Depreciation expense during the three months ended March 31, 2024 and March 31, 2023 was $6,328 and $6,256, respectively, and is included in Depreciation, amortization and obsolescence in the condensed consolidated statements of operations. Gains and losses from the disposals of fixed assets for the three months ended March 31, 2024 and March 31, 2023 were a gain of $4 and a loss of $92, respectively, and are included in Purchased services and other in the condensed consolidated statements of operations.
Impairment of Long-Lived Assets and Indefinite-Lived Intangible Assets
The Company evaluates long-lived assets and indefinite-lived intangible assets for potential impairment and records impairment losses when events and circumstances indicate the assets might be impaired and the undiscounted cash flows estimated to be generated by those assets are less than their carrying amounts.
When considering whether an impairment of long-lived assets exists, the Company is required to group similar assets together at the lowest level for which identifiable cash flows for such assets are largely independent of the cash flows of other assets and liabilities. The Company determined that because there is only one operating segment, one revenue contract, and one aircraft type, the asset group was at the enterprise level and as such, included an assessment of all assets and liabilities of the entity.
The Company determined that indicators of impairment existed cumulatively through the twelve months ended December 31, 2023 and thus performed a quantitative test for impairment. Based on an analysis of the fair market value of its assets, the Company determined that an impairment charge was not required as of December 31, 2023.

### EXTRACTED MATERIAL
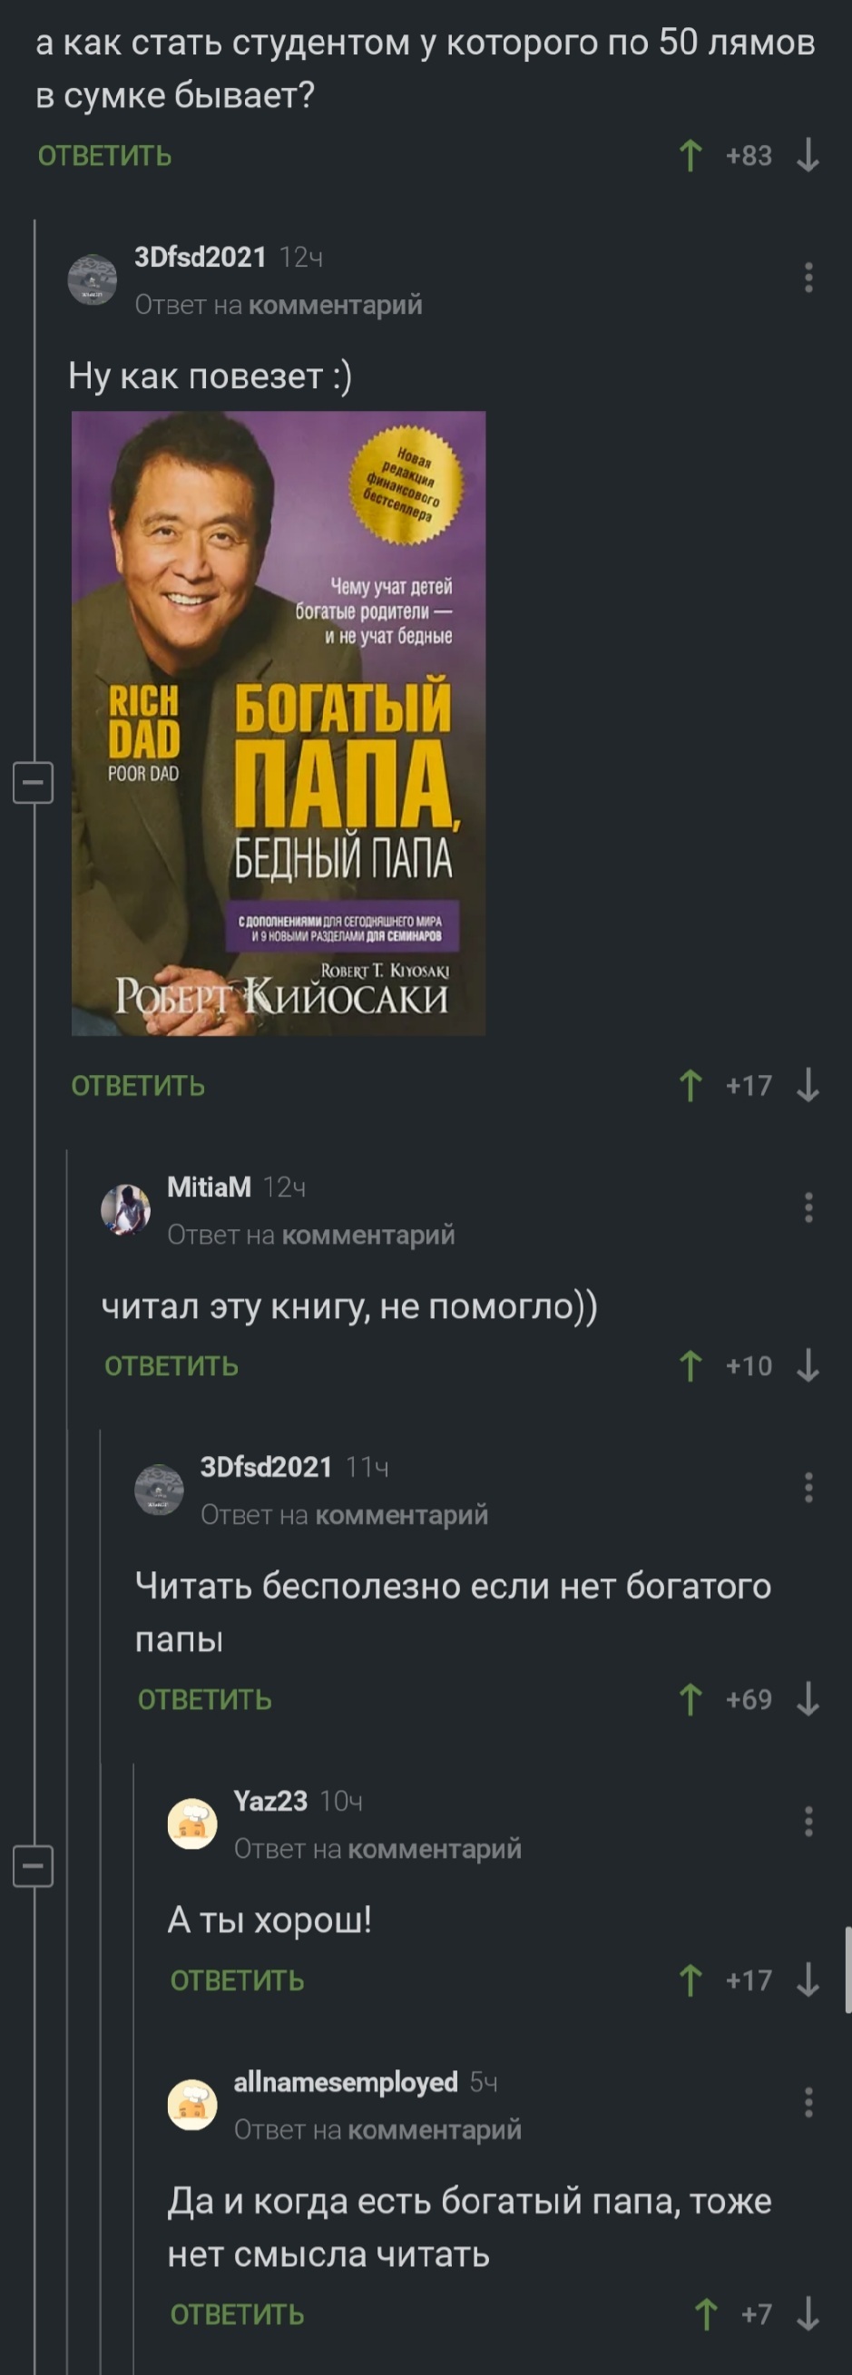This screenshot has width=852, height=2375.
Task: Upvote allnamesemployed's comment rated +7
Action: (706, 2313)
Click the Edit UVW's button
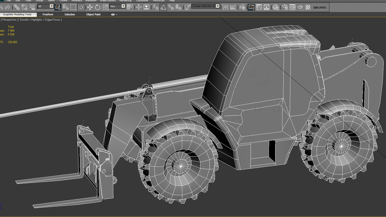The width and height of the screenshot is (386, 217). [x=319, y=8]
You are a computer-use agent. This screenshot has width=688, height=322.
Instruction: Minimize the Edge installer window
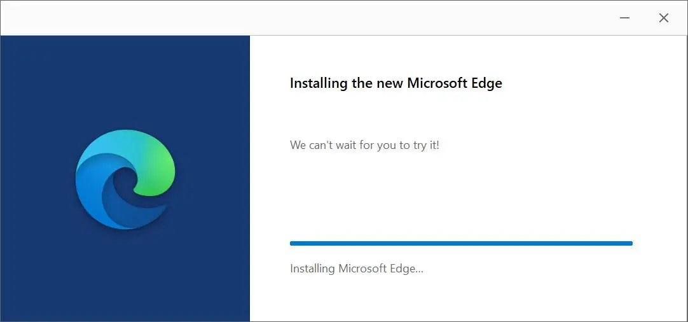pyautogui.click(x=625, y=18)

### WHAT THE TASK REQUIRES
Please pick up the passage on depreciation and asset impairment after its last sentence and extend it.

### THE ANSWER
The Company determined that the same indicators of impairment that existed during the twelve months ended December 31, 2023 continued to exist with respect to its long-lived assets during the three months ended March 31, 2024, requiring the Company to perform a quantitative test for impairment. The accounting guidance provides examples of events that may indicate a long-lived asset group may not be recoverable. The relevant examples include a significant adverse change in the extent or manner in which a long-lived asset is used, a significant adverse change in the business climate that could affect the value of a long-lived asset group, or a current period operating or cash flow loss. The Company determined these indicators of impairment continued to be applicable due to the operating loss and operating cash flow losses over the three months ended March 31, 2024, combined with lower usage rates for the aircraft as a result of the pilot shortage, resulting in lower block hours and lower cash flows generated by the long-lived assets, continuing the trends which existed as of December 31, 2023. Based on an analysis of the fair market value of its assets, the Company determined that an impairment charge was not required as of March 31, 2024.
The Company further concluded that its indefinite lived intangible assets continue to be indefinite lived intangible assets as of March 31, 2024 and that its intangible assets should be evaluated as one unit of account for determining impairment. Although indicators of impairment existed as of March 31, 2024 with respect to the intangible assets, the Company concluded, based on a qualitative assessment weighing the positive and negative evidence, that the significant inputs used to determine the fair value of the indefinite-lived intangible assets were not materially changed as of March 31, 2024. As a result, the Company determined that the indefinite-lived intangible assets were not impaired.
Supplemental Executive Savings Plan ("SESP")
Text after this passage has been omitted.